**Task goal:** The entries below must be transcribed exactly. Leave nothing out.

[Opening Task material section]

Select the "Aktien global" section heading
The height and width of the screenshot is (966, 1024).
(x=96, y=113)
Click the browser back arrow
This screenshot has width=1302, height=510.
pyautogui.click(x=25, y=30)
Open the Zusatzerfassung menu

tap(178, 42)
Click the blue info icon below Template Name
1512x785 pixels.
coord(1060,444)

[Closing Task material section]

**Result of this exercise:**
Select the "Aktien global" section heading
The height and width of the screenshot is (966, 1024).
(x=96, y=113)
Click the browser back arrow
This screenshot has width=1302, height=510.
pyautogui.click(x=25, y=30)
Open the Zusatzerfassung menu

tap(178, 42)
Click the blue info icon below Template Name
1512x785 pixels.
coord(1060,444)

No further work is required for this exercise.